Nested locking is another scenario where _typically_ we'd want the
slice extension for the outer lock if it is expected to be a short
critical section, and sometimes hit futex while the extension is granted
and clear the grant if this happens without killing the process.

> 
> Same applies for library functions within a critical section.

Yes.

> 
> That then immediately conflicts with the yield mechanism rules, because
> the extension could have been granted _before_ the syscall happens, so
> we'd have remove that restriction too.

Yes.

> 
> That said, we can make the ABI a counter and split the slice control
> word into two u16. So the decision function would be:
> 
>       get_usr(ctrl);
>       if (!ctrl.request)
>       	return;
>       ....
>       ctrl.granted = 1;
>       put_usr(ctrl);
> 
> Along with documentation why this should only be used nested when you
> know what you are doing.

Yes.

This would turn the end of critical section into a
decrement-and-test-for-zero. It's only when the request counter
decrements back to zero that userspace should handle the granted
flag and yield.

> 
>> 3) Slice requests are also a good fit for rseq critical sections.
>>      Of course someone could explicitly increment/decrement the
>>      slice request counter before/after the rseq critical sections, but
>>      I think we could do better there and integrate this directly within
>>      the struct rseq_cs as a new critical section flag.

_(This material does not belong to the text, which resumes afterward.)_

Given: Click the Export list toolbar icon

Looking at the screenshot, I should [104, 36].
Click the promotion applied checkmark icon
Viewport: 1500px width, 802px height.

Basically, a
>>      critical section with this new RSEQ_CS_SLICE_REQUEST flag (or
>>      better name) set within its descriptor flags would behave as if
>>      the slice request counter is non-zero when preempted without
>>      requiring any extra instruction on the fast path. The only
>>      added overhead would be a check of the rseq->slice_grant flag
>>      when exiting the critical section to conditionally issue
>>      rseq_slice_yield().
> 
> Plus checking first whether rseq->slice.request is actually zero,
> i.e. whether the rseq critical section was the outermost one. If not,
> you cannot invoke the yield even if granted is true, right?

Right.

> 
> But mixing state spaces is not really a good idea at all. Let's not go
> there.

I agree, let's keep this (3) for later if there is a strong use-case
justifying the complexity.

What is important for right now though is to figure out the behavior
with respect to an ongoing rseq critical section when a time slice
extension is granted: is the rseq critical section aborted or does
it keep going on return to userspace ?

> 
> Also you'd make checking of rseq_cs unconditional, which means extra
> work in the grant decision function as it would then have to do:
> 
>           if (!usr->slice.ctrl.request) {
>              if (!usr->rseq_cs)
>                 return;
>              if (!valid_ptr(usr->rseq_cs))
>                 goto die;
>              if (!within(regs->ip, usr->rseq_cs.start_ip, usr->rseq_cs.offset))
>                 return;
>              if (!(use->rseq_cs.flags & REQUEST))
>                 return;
>           }
> 
> IOW, we'd copy half of the rseq cs handling into that code.
> 
> Can we please keep it independent and simple?

Of course.

So in summary, here is my current understanding:

- It would be good to support nested slice-extension requests,

- It would be preferable to allow arbitrary system calls to
   cancel an ongoing slice-extension grant rather than kill the
   process if we want the slice-extension feature to be useful
   outside of niche use-cases.

Thoughts ?

Thanks,

Mathieu


> 
> Thanks,
> 
>          tglx


-- 
Mathieu Desnoyers
EfficiOS Inc.
https://www.efficios.com
Re: [patch 00/12] rseq: Implement time slice extension mechanism
Posted by Thomas Gleixner 4 months, 3 weeks ago
On Fri, Sep 12 2025 at 15:26, Mathieu Desnoyers wrote:
> On 2025-09-12 12:31, Thomas Gleixner wrote:
>>> 2) Slice requests are a good fit for locking. Locking typically
>>>      has nesting ability.
>>>
>>>      We should consider making the slice request ABI a 8-bit
>>>      or 16-bit nesting counter to allow nesting of its users.
>> 
>> Making request a counter requires to keep request set when the
>> extension is granted. So the states would be:
>> 
>>       request    granted
>>       0          0               Neutral
>>       >0         0               Requested
>>       >=0        1               Granted
>

Second thoughts on this.

Such a scheme means that slice_ctrl.request must be read only for the
kernel because otherwise the user space decrement would need to be an
atomic dec_if_not_zero(). We just argued the one atomic operation away. :)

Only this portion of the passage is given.